═════ EXERCISE INPUTS

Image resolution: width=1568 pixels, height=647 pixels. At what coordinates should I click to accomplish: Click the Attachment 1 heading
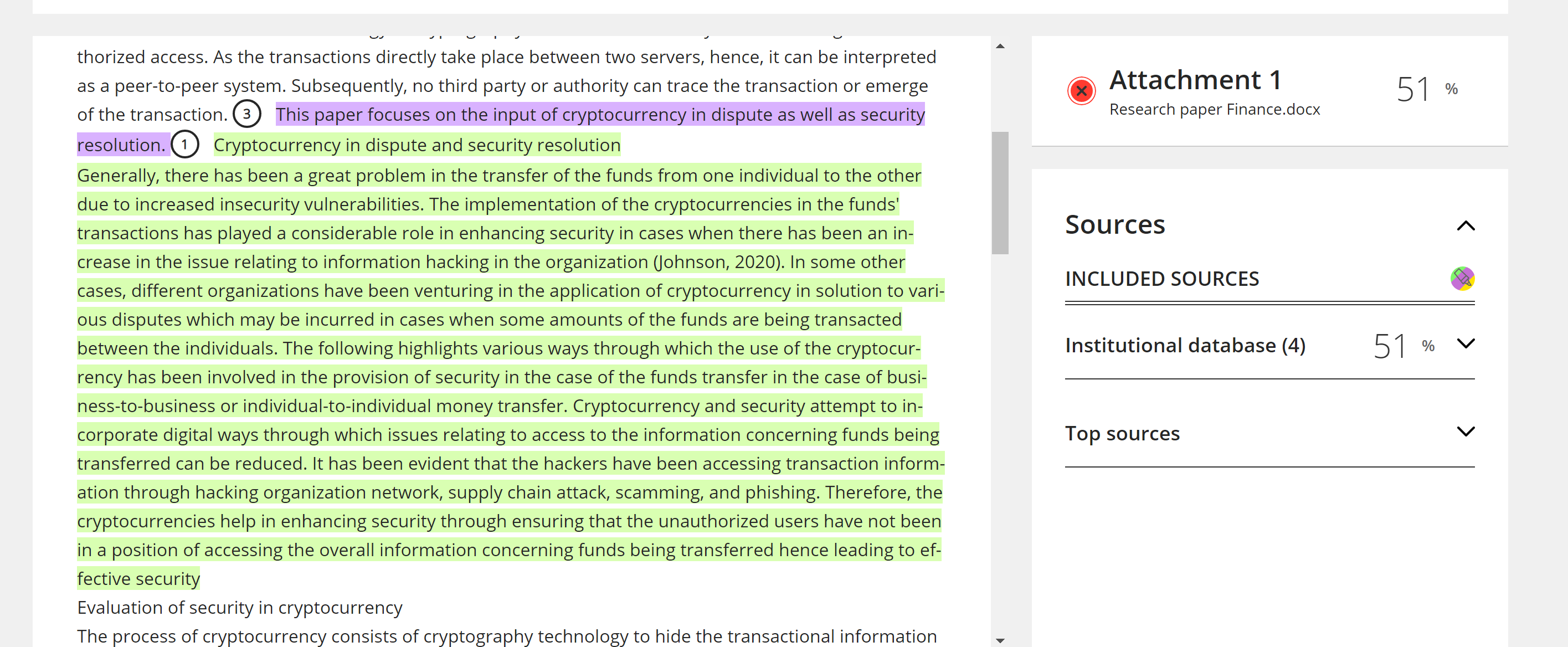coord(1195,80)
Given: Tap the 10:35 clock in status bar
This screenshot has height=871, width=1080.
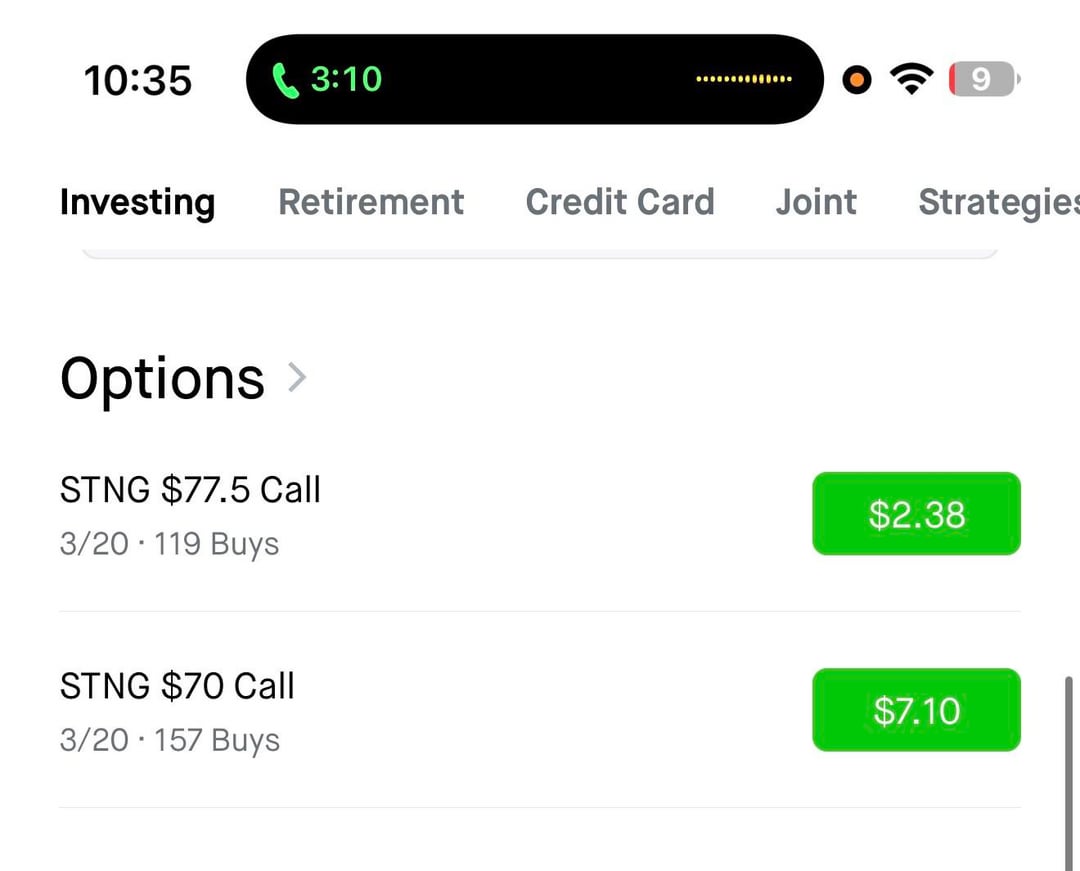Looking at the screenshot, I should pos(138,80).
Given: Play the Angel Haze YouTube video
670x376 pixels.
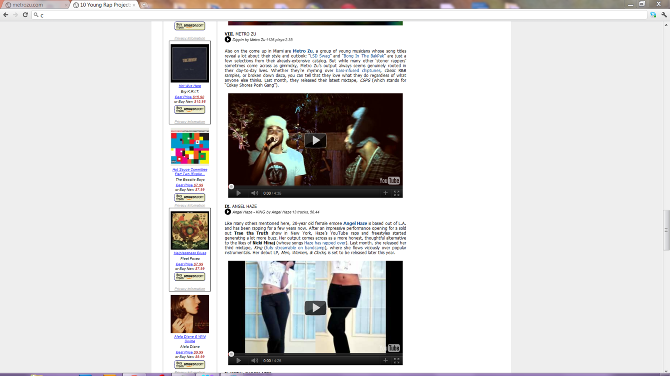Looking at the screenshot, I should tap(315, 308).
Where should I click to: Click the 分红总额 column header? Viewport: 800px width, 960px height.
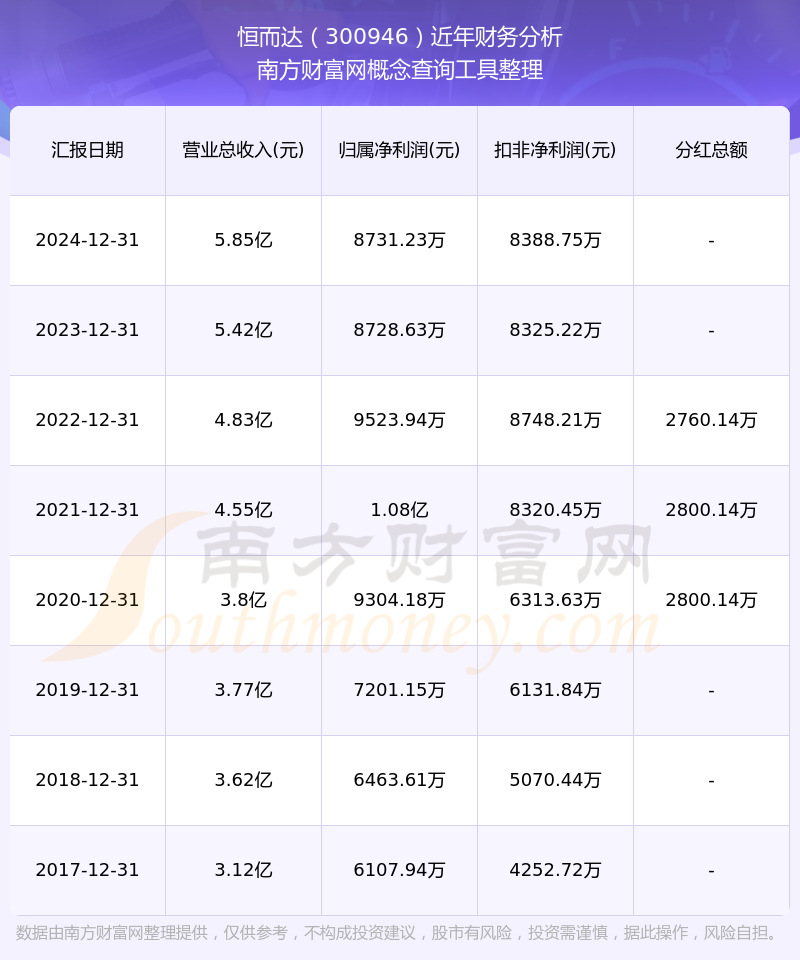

══════════

# WORK INSTRUCTION
Filter the entries above and return only the lines holding "Given".

# RESPONSE BOX
Given: Tap the 10:35 clock in status bar
Given: Play the Angel Haze YouTube video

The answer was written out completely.